▸ ABOUT THIS EXERCISE:
Each record below should appear again exactly as written.

Stored data
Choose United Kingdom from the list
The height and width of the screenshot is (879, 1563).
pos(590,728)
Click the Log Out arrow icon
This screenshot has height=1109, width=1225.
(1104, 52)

▸ SOLUTION TO THE PROBLEM:
Choose United Kingdom from the list
The height and width of the screenshot is (879, 1563).
pos(590,728)
Click the Log Out arrow icon
This screenshot has height=1109, width=1225.
(1104, 52)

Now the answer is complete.